Stored items:
= = =
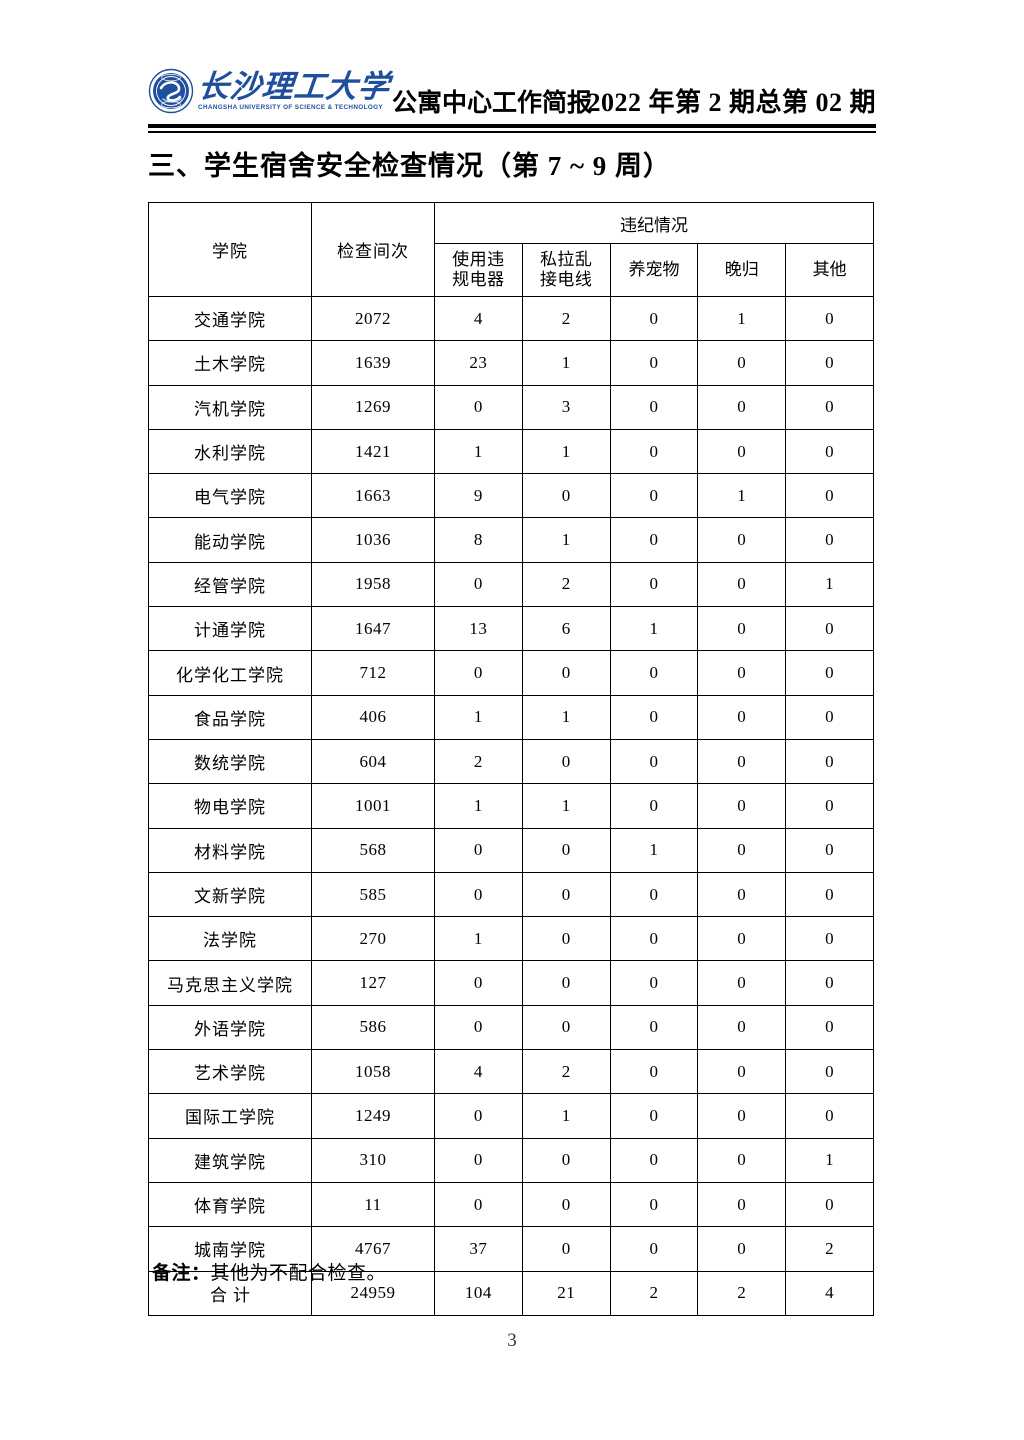  What do you see at coordinates (511, 1116) in the screenshot?
I see `table-row: 国际工学院 1249 0 1 0 0 0` at bounding box center [511, 1116].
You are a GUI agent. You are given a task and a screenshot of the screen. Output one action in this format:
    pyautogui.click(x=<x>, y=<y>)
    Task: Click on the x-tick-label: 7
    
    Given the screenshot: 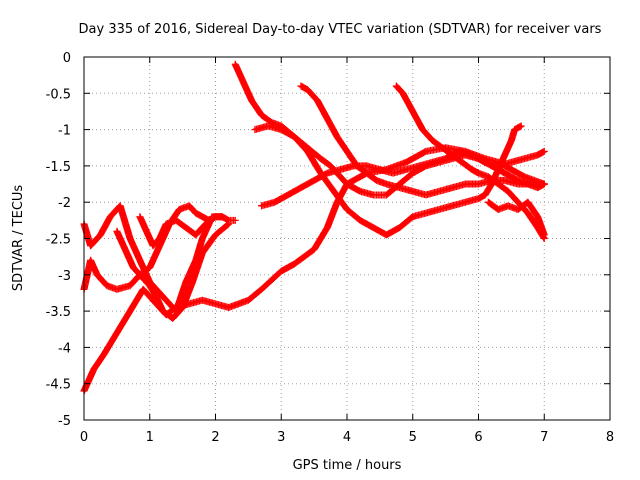 What is the action you would take?
    pyautogui.click(x=544, y=438)
    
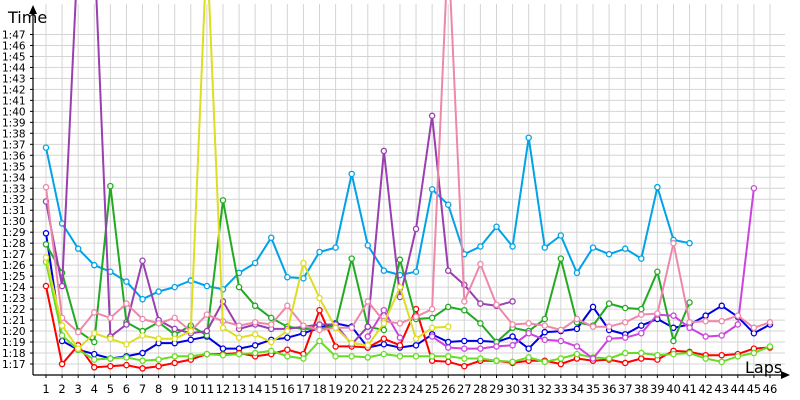 This screenshot has width=800, height=400. I want to click on x-tick-label: 46, so click(770, 389).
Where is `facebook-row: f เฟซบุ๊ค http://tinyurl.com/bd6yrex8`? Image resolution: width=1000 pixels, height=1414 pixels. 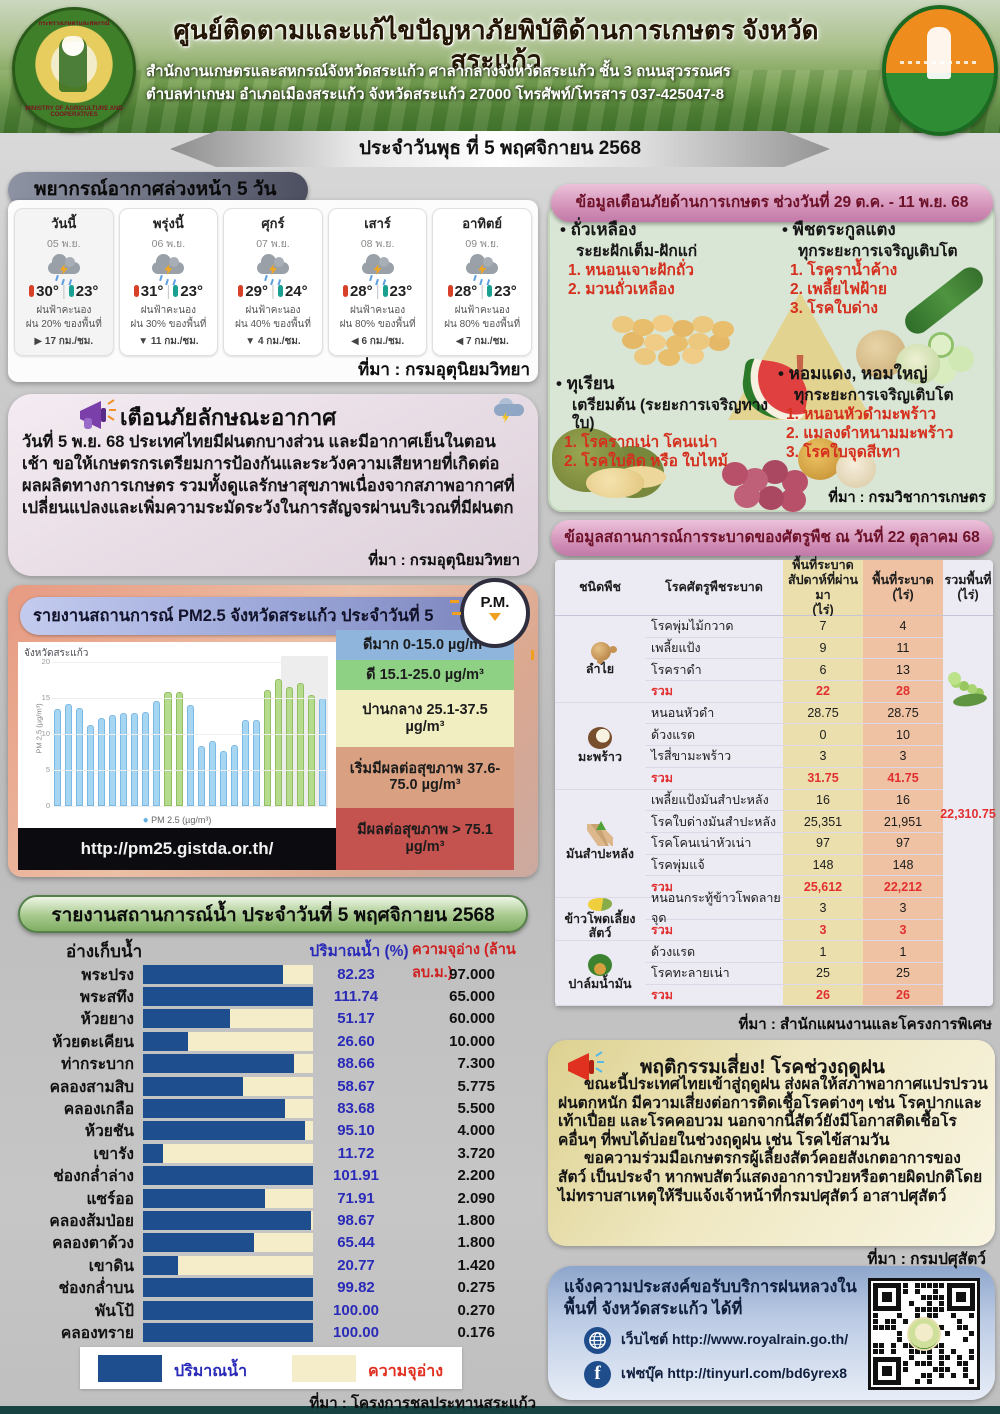
facebook-row: f เฟซบุ๊ค http://tinyurl.com/bd6yrex8 is located at coordinates (734, 1374).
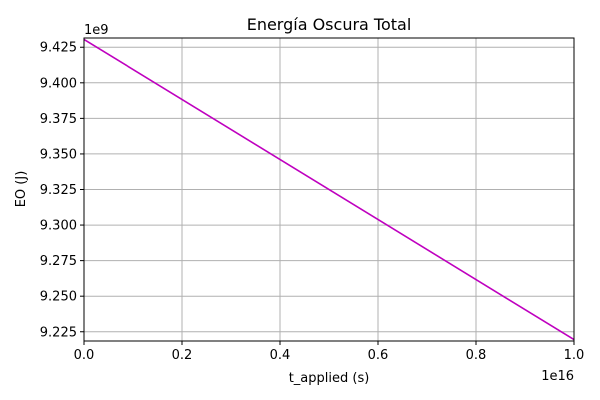 The width and height of the screenshot is (600, 400). I want to click on y-tick-label: 9.300, so click(58, 226).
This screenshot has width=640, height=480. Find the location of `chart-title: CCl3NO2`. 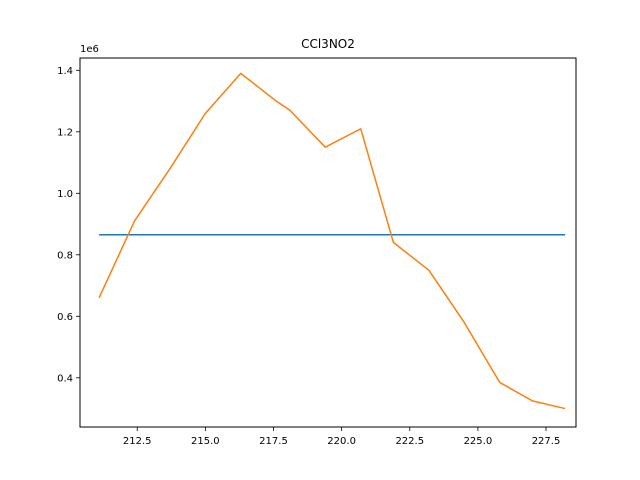

chart-title: CCl3NO2 is located at coordinates (328, 44).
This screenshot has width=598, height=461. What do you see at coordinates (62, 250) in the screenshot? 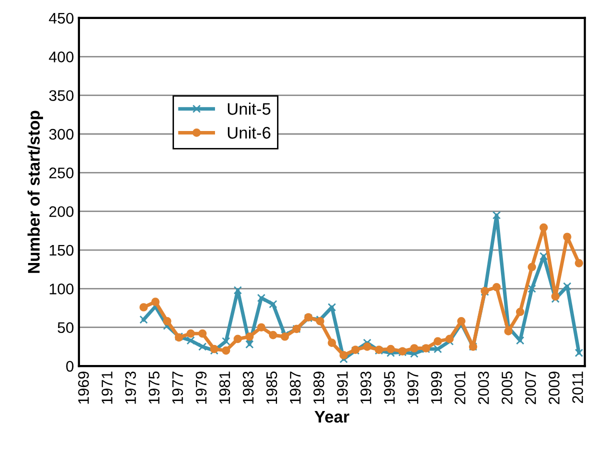
I see `y-tick-label: 150` at bounding box center [62, 250].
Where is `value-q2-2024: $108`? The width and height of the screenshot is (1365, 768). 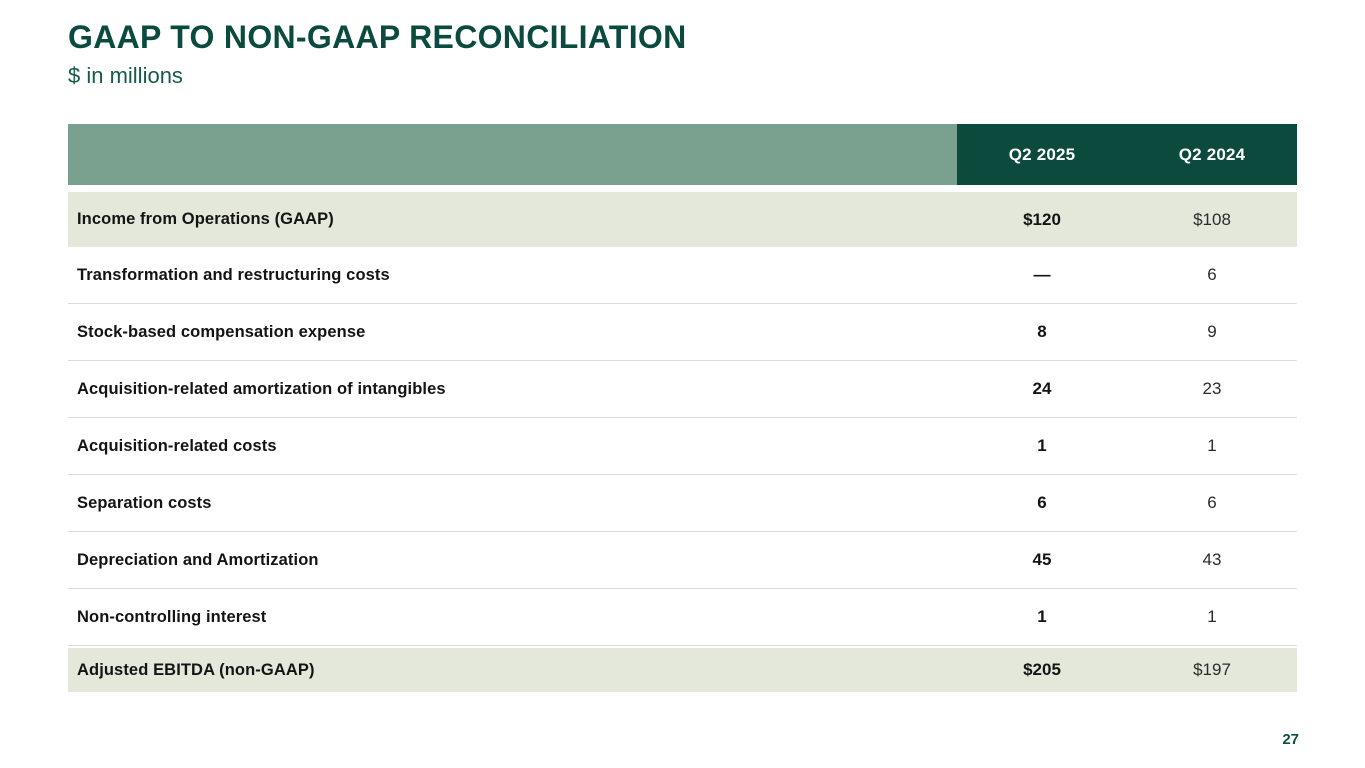 value-q2-2024: $108 is located at coordinates (1212, 219).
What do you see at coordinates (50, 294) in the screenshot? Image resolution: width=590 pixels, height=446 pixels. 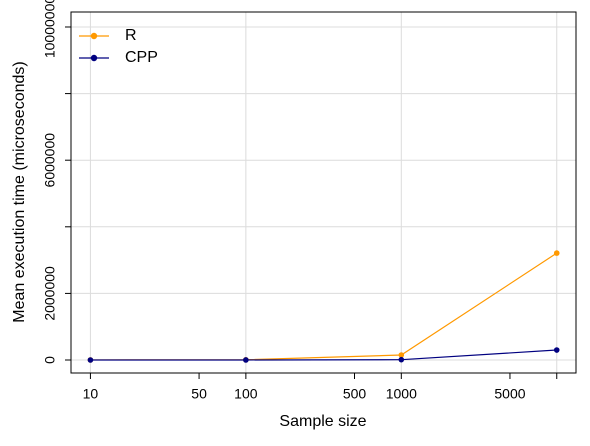 I see `y-tick-label: 2000000` at bounding box center [50, 294].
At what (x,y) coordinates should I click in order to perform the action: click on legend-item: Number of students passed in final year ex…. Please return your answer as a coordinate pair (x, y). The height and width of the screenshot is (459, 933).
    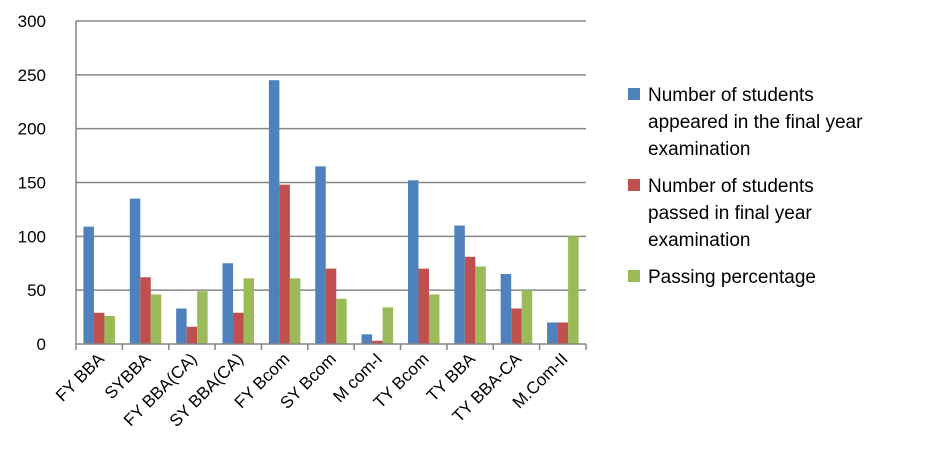
    Looking at the image, I should click on (778, 214).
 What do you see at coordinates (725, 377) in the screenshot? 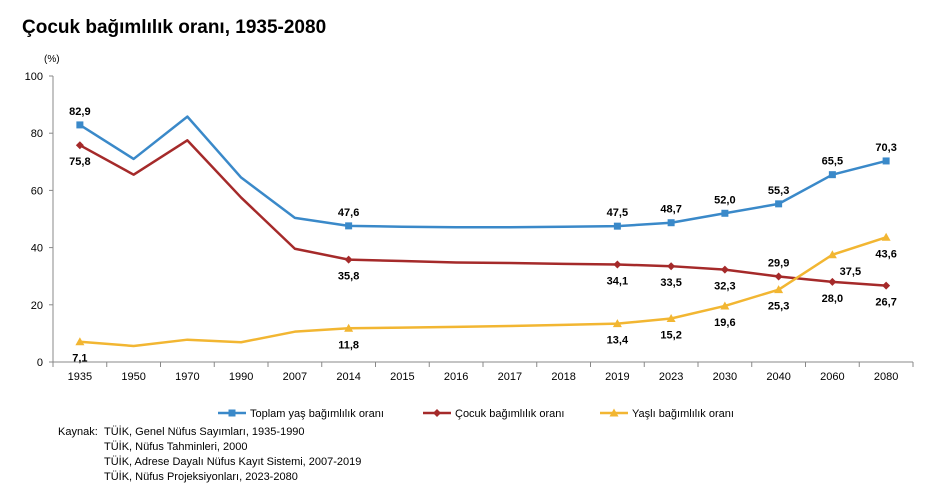
I see `x-tick-label: 2030` at bounding box center [725, 377].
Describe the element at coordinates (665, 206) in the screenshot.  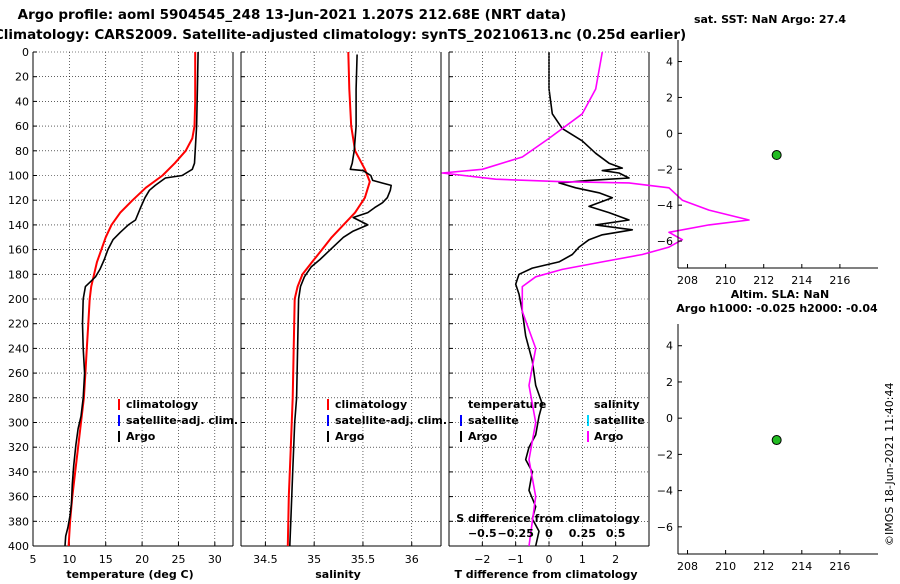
= = =
Task to complete: Arrange the stretch of the listing from the line containing "pixels, height=1414 pixels." through the line containing "facebook-row: f เฟซบุ๊ค http://tinyurl.com/bd6yrex8 is" as a two-column CSV with the columns "prompt" and "reply". Put each field in quotes, change line breaks to spaces, and omit the pictures.

Exercise solution:
prompt,reply
"Where is `facebook-row: f เฟซบุ๊ค http://tinyurl.com/bd6yrex8`? Image resolution: width=1000 pixels, height=1414 pixels.","facebook-row: f เฟซบุ๊ค http://tinyurl.com/bd6yrex8 is located at coordinates (734, 1374)."